* Selected extract:
Why it matters: Bibb has drawn the ire of the council — especially the vocal safety committee chair, Mike Polensek — for extending contracts through the city's Board of Control, sidestepping council approval.
Flashback: Bibb extended the city's $850,000 contract with SoundThinking — the vendor of the gunshot-detection technology ShotSpotter — last month through an identical maneuver.
What they're saying: "It's called oversight, and I don't give a frick or frack who doesn't like it," Polensek told Signal Cleveland this week.
- He was reasserting council's authority after Safety Director Wayne Drummond asked for his blessing to renew the Flock contract without a council vote.
Zoom in: Bibb's letter warned that letting the Flock program lapse could hinder homicide and carjacking investigations, reduce stolen-vehicle recoveries and weaken efforts to locate missing people.
Friction point: Council's longstanding opposition to administrative spending has been reinforced in this case by broader public skepticism about Flock Safety, especially in light of recent revelations in Shaker Heights.
- A local activist group discovered, through public records requests, that hundreds of immigration-related searches had been conducted on Shaker Heights' Flock network by agencies outside Ohio.

* Check your understanding:
**A.** Rewrite the Cleveland contract excerpt from "Flashback: Bibb extended" up to and including "an identical maneuver.", swapping "last month" for "in recent weeks".
**B.** Name every individual person mentioned in the Cleveland contract excerpt.
**C.** Carry the Cleveland contract excerpt forward from its final sentence.

* Data block:
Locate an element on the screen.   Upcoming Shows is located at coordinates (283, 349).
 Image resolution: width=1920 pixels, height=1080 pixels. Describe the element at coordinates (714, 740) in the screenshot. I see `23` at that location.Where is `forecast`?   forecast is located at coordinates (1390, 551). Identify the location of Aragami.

* Task results:
**A.**
Flashback: Bibb extended the city's $850,000 contract with SoundThinking — the vendor of the gunshot-detection technology ShotSpotter — in recent weeks through an identical maneuver.

**B.** Bibb; Mike Polensek; Wayne Drummond

**C.**
Zoom in: An open letter from another activist group, the "Flock No Cle" campaign, criticized Bibb's "backchannel mechanism" for approving the extension and disputed claims about Flock's effectiveness.
- "We are told that Flock is an indispensable tool for solving crime, but the reality is, functioning democracies don't use dragnets to collect information indiscriminately on their residents," the letter reads.
The other side: Bibb appears to have heard at least part of the message.
- His letter to council said a legislative approach "appropriately honors the oversight role of council and ensures the community has a meaningful opportunity to weigh in on this public safety tool."
Yes, but: He nevertheless conveyed the "urgency of required action to prevent operational impact."
What's next: The legislation may not get a full vetting at Wednesday's safety hearing, but members of "Flock No Cle" have mobilized to attend and address council via public comment.